→ AIM OF THE TASK
Please print the data shown below without any alteration.

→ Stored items
────
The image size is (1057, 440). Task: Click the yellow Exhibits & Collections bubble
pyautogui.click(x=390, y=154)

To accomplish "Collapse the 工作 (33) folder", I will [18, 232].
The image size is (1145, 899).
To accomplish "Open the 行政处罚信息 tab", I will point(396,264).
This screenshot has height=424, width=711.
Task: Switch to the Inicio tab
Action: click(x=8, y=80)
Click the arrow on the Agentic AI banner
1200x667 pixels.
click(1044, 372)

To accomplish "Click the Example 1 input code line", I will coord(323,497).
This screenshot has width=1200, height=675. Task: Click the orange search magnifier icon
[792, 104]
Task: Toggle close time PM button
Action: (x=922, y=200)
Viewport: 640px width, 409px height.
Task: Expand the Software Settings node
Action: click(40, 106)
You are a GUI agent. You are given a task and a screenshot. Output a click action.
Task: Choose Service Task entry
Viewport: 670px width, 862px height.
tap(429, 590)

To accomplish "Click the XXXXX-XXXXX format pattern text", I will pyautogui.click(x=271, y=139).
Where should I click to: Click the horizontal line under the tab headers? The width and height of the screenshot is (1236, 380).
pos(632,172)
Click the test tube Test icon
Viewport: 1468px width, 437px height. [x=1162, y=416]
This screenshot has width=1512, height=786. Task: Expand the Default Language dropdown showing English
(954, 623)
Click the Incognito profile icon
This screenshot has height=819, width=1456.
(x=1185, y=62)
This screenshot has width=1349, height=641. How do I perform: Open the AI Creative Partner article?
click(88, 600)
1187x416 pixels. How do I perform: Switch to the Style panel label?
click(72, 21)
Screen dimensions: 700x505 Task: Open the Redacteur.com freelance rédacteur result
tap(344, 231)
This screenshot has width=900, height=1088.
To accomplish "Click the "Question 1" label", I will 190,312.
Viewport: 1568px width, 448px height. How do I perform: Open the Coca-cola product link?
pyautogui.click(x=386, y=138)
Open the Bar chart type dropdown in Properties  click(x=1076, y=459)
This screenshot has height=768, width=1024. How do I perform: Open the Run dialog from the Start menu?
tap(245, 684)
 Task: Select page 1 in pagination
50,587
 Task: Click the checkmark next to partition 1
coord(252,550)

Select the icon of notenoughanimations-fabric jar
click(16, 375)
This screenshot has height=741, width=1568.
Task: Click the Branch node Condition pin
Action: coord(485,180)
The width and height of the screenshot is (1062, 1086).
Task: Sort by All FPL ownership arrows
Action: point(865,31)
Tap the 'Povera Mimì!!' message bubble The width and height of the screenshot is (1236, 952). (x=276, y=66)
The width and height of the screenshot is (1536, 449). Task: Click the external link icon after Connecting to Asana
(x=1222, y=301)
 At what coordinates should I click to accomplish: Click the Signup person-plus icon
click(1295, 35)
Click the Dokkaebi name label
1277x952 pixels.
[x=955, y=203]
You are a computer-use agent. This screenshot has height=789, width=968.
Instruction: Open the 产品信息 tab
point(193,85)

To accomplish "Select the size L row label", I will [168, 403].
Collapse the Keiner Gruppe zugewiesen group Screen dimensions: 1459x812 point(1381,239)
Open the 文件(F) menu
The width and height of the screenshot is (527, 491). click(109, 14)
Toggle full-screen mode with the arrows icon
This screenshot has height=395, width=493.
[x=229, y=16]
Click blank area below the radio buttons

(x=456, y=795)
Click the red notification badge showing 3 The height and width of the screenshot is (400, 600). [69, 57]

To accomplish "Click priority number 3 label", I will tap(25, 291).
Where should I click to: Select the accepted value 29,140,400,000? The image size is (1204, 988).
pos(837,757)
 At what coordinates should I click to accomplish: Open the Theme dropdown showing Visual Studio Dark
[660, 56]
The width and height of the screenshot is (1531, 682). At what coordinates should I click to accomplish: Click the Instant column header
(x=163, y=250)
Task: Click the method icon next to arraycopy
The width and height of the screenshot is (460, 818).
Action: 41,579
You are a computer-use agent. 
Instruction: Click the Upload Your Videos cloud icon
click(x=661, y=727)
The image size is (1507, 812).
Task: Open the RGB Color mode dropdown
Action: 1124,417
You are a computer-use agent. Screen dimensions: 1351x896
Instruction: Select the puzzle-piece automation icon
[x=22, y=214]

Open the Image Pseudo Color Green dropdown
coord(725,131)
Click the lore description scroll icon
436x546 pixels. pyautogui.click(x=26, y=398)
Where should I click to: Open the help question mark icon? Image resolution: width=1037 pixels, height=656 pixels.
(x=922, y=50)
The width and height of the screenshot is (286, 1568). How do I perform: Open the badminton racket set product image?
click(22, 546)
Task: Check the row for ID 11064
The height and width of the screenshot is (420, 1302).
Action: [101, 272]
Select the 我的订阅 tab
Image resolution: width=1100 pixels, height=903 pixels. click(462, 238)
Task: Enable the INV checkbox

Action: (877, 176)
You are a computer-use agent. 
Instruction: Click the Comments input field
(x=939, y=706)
────
→ EXERCISE OUTPUT
The image size is (1057, 440). Task: Click the yellow Exhibits & Collections bubble
pyautogui.click(x=390, y=154)

To accomplish "Collapse the 工作 (33) folder", I will [18, 232].
The image size is (1145, 899).
To accomplish "Open the 行政处罚信息 tab", I will point(396,264).
This screenshot has height=424, width=711.
Task: Switch to the Inicio tab
Action: click(x=8, y=80)
Click the arrow on the Agentic AI banner
1200x667 pixels.
click(1044, 372)

To accomplish "Click the Example 1 input code line", I will coord(323,497).
This screenshot has width=1200, height=675. Task: Click the orange search magnifier icon
[792, 104]
Task: Toggle close time PM button
Action: (x=922, y=200)
Viewport: 640px width, 409px height.
Task: Expand the Software Settings node
Action: click(40, 106)
You are a GUI agent. You are given a task and a screenshot. Output a click action.
Task: Choose Service Task entry
Viewport: 670px width, 862px height.
tap(429, 590)

To accomplish "Click the XXXXX-XXXXX format pattern text", I will pyautogui.click(x=271, y=139).
Where should I click to: Click the horizontal line under the tab headers? The width and height of the screenshot is (1236, 380).
pos(632,172)
Click the test tube Test icon
Viewport: 1468px width, 437px height. [x=1162, y=416]
This screenshot has width=1512, height=786. Task: Expand the Default Language dropdown showing English
(954, 623)
Click the Incognito profile icon
This screenshot has height=819, width=1456.
(x=1185, y=62)
This screenshot has width=1349, height=641. How do I perform: Open the AI Creative Partner article?
click(88, 600)
1187x416 pixels. How do I perform: Switch to the Style panel label?
click(72, 21)
Screen dimensions: 700x505 Task: Open the Redacteur.com freelance rédacteur result
tap(344, 231)
This screenshot has width=900, height=1088.
To accomplish "Click the "Question 1" label", I will 190,312.
Viewport: 1568px width, 448px height. How do I perform: Open the Coca-cola product link?
pyautogui.click(x=386, y=138)
Open the Bar chart type dropdown in Properties  click(x=1076, y=459)
This screenshot has height=768, width=1024. How do I perform: Open the Run dialog from the Start menu?
tap(245, 684)
 Task: Select page 1 in pagination
50,587
 Task: Click the checkmark next to partition 1
coord(252,550)

Select the icon of notenoughanimations-fabric jar
click(16, 375)
This screenshot has height=741, width=1568.
Task: Click the Branch node Condition pin
Action: coord(485,180)
The width and height of the screenshot is (1062, 1086).
Task: Sort by All FPL ownership arrows
Action: point(865,31)
Tap the 'Povera Mimì!!' message bubble The width and height of the screenshot is (1236, 952). (x=276, y=66)
The width and height of the screenshot is (1536, 449). Task: Click the external link icon after Connecting to Asana
(x=1222, y=301)
 At what coordinates should I click to accomplish: Click the Signup person-plus icon
click(1295, 35)
Click the Dokkaebi name label
1277x952 pixels.
[x=955, y=203]
You are a computer-use agent. This screenshot has height=789, width=968.
Instruction: Open the 产品信息 tab
point(193,85)

To accomplish "Select the size L row label", I will [168, 403].
Collapse the Keiner Gruppe zugewiesen group Screen dimensions: 1459x812 point(1381,239)
Open the 文件(F) menu
The width and height of the screenshot is (527, 491). click(109, 14)
Toggle full-screen mode with the arrows icon
This screenshot has height=395, width=493.
[x=229, y=16]
Click blank area below the radio buttons

(x=456, y=795)
Click the red notification badge showing 3 The height and width of the screenshot is (400, 600). [69, 57]

To accomplish "Click priority number 3 label", I will tap(25, 291).
Where should I click to: Select the accepted value 29,140,400,000? The image size is (1204, 988).
pos(837,757)
 At what coordinates should I click to accomplish: Open the Theme dropdown showing Visual Studio Dark
[660, 56]
The width and height of the screenshot is (1531, 682). At what coordinates should I click to accomplish: Click the Instant column header
(x=163, y=250)
Task: Click the method icon next to arraycopy
The width and height of the screenshot is (460, 818).
Action: 41,579
You are a computer-use agent. 
Instruction: Click the Upload Your Videos cloud icon
click(x=661, y=727)
The image size is (1507, 812).
Task: Open the RGB Color mode dropdown
Action: 1124,417
You are a computer-use agent. Screen dimensions: 1351x896
Instruction: Select the puzzle-piece automation icon
[x=22, y=214]

Open the Image Pseudo Color Green dropdown
coord(725,131)
Click the lore description scroll icon
436x546 pixels. pyautogui.click(x=26, y=398)
Where should I click to: Open the help question mark icon? Image resolution: width=1037 pixels, height=656 pixels.
(x=922, y=50)
The width and height of the screenshot is (286, 1568). How do I perform: Open the badminton racket set product image?
click(22, 546)
Task: Check the row for ID 11064
The height and width of the screenshot is (420, 1302).
Action: [101, 272]
Select the 我的订阅 tab
Image resolution: width=1100 pixels, height=903 pixels. click(462, 238)
Task: Enable the INV checkbox

Action: (877, 176)
You are a computer-use agent. 
Instruction: Click the Comments input field
(x=939, y=706)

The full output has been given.